A block of data:
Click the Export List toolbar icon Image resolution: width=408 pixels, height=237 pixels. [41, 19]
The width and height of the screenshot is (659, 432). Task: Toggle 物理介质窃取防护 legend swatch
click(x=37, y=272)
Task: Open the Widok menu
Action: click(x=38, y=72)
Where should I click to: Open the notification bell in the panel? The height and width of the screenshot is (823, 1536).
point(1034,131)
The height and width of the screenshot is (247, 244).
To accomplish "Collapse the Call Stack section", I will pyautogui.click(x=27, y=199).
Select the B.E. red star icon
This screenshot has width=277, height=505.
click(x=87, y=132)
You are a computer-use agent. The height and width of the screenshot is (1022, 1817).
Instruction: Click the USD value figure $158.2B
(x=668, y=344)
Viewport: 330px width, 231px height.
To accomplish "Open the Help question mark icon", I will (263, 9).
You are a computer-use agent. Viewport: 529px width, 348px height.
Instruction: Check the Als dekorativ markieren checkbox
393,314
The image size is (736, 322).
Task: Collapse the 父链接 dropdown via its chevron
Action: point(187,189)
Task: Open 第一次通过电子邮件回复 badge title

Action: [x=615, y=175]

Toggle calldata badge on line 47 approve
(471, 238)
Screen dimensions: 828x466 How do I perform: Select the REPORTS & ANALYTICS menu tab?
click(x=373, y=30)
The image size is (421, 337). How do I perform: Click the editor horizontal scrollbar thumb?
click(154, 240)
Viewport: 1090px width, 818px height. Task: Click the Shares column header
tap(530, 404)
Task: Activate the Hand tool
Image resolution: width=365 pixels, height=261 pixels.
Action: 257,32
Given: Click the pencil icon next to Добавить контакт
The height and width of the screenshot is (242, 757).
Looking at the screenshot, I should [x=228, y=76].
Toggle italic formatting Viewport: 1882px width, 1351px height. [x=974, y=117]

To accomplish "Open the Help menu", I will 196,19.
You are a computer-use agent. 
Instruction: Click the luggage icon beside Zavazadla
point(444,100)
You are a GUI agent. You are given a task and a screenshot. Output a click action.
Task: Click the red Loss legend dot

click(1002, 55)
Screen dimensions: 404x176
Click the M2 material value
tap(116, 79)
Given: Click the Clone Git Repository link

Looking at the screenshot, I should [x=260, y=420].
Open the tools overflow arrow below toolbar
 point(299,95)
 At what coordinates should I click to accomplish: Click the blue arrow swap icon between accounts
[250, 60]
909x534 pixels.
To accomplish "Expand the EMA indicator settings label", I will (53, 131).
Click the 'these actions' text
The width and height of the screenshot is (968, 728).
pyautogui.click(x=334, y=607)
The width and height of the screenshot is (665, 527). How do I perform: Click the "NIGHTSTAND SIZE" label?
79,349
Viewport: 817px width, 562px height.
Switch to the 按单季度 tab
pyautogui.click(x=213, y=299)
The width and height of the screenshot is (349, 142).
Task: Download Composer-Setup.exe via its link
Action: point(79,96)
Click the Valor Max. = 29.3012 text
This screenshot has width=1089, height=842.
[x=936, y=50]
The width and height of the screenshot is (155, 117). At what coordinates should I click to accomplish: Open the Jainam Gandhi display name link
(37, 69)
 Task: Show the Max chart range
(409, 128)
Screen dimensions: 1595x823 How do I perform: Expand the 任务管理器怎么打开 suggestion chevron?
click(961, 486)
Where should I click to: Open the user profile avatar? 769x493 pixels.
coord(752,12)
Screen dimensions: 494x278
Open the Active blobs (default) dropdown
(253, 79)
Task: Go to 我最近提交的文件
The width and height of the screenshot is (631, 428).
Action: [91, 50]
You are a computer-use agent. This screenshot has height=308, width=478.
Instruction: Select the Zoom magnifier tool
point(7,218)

- _DIRECTIVE_:
Write out the data above word for word, starting with its first line and stopping after the line that contains "click(x=87, y=132)".

- _OUTPUT OF THE TASK_:
Click the Export List toolbar icon Image resolution: width=408 pixels, height=237 pixels. [41, 19]
The width and height of the screenshot is (659, 432). Task: Toggle 物理介质窃取防护 legend swatch
click(x=37, y=272)
Task: Open the Widok menu
Action: click(x=38, y=72)
Where should I click to: Open the notification bell in the panel? The height and width of the screenshot is (823, 1536).
point(1034,131)
The height and width of the screenshot is (247, 244).
To accomplish "Collapse the Call Stack section", I will pyautogui.click(x=27, y=199).
Select the B.E. red star icon
This screenshot has width=277, height=505.
click(x=87, y=132)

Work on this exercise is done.